> [SET EXERCISE] Please rewrite every one of the entries below with "Open" replaced by "Select" and everything else left as it is. Leave the pictures out of your version.

> [DATA PROVIDED]
════════════════

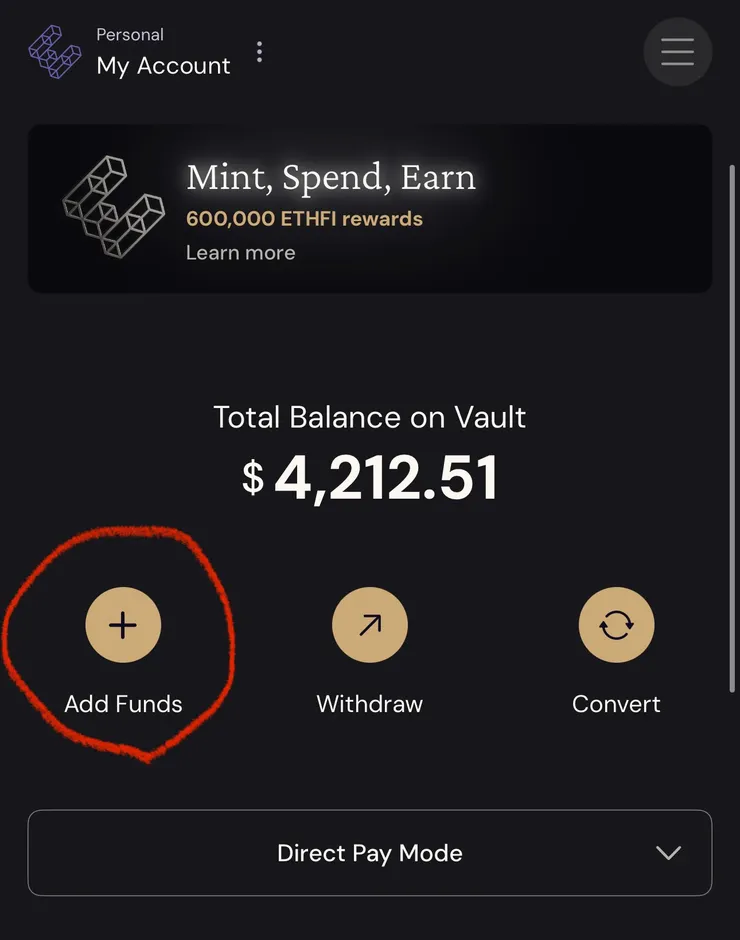Click the Mint, Spend, Earn banner heading
Screen dimensions: 740x940
click(x=331, y=178)
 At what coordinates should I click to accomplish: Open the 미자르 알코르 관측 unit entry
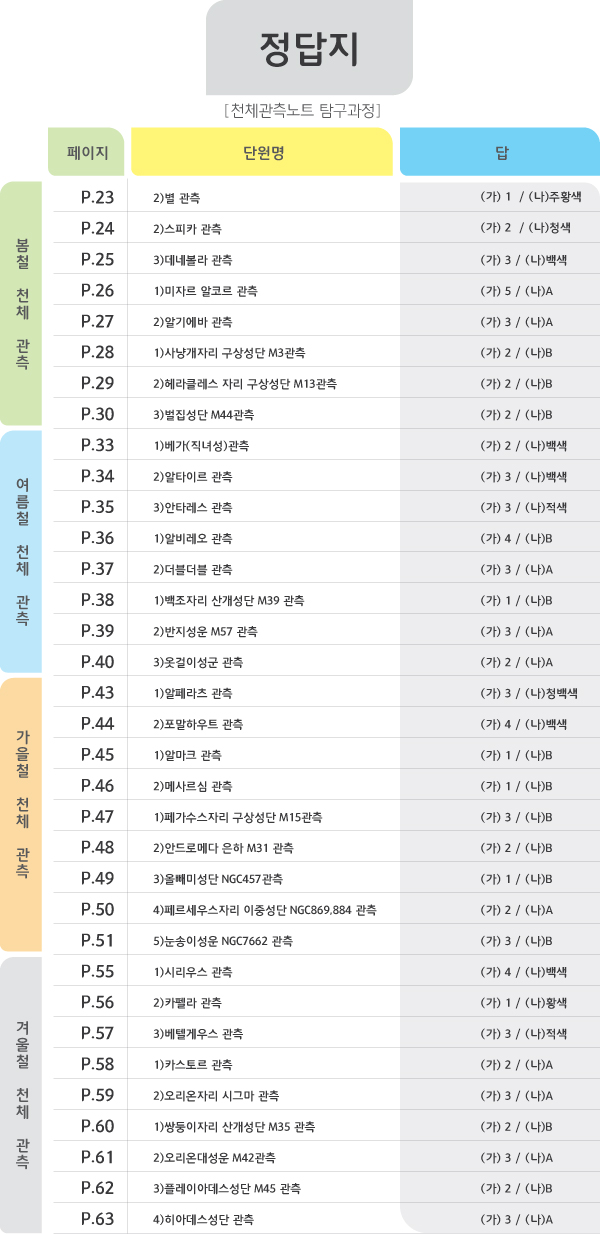click(x=205, y=291)
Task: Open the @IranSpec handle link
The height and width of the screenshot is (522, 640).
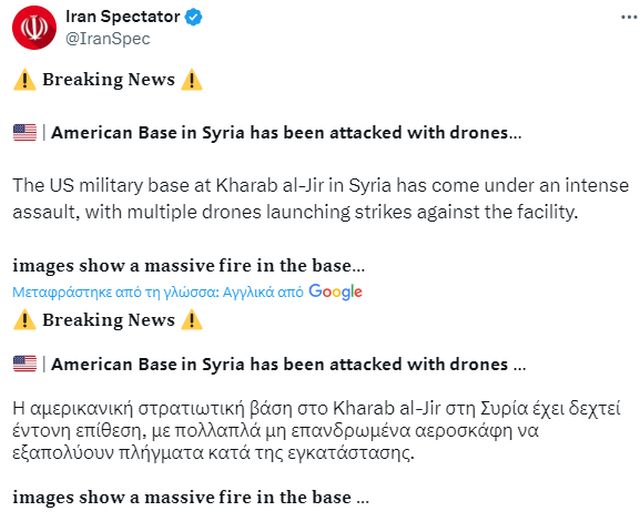Action: 107,38
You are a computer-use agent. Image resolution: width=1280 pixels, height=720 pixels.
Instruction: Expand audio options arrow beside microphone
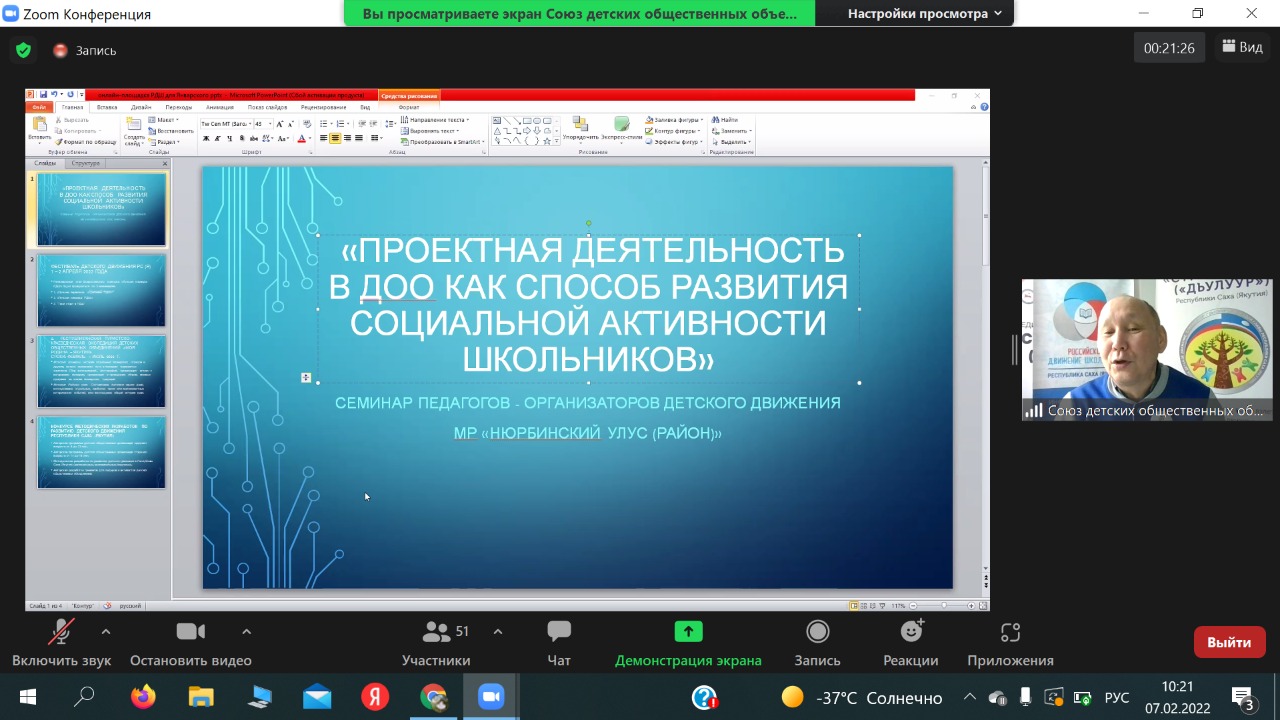tap(106, 631)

════════════════

> [TASK SOLUTION]
Click the Mint, Spend, Earn banner heading
Screen dimensions: 740x940
click(x=331, y=178)
 At what coordinates should I click to accomplish: Select the 미자르 알코르 관측 unit entry
click(x=205, y=291)
Task: Select the @IranSpec handle link
The height and width of the screenshot is (522, 640).
Action: 107,38
You are a computer-use agent. Image resolution: width=1280 pixels, height=720 pixels.
Instruction: Expand audio options arrow beside microphone
tap(106, 631)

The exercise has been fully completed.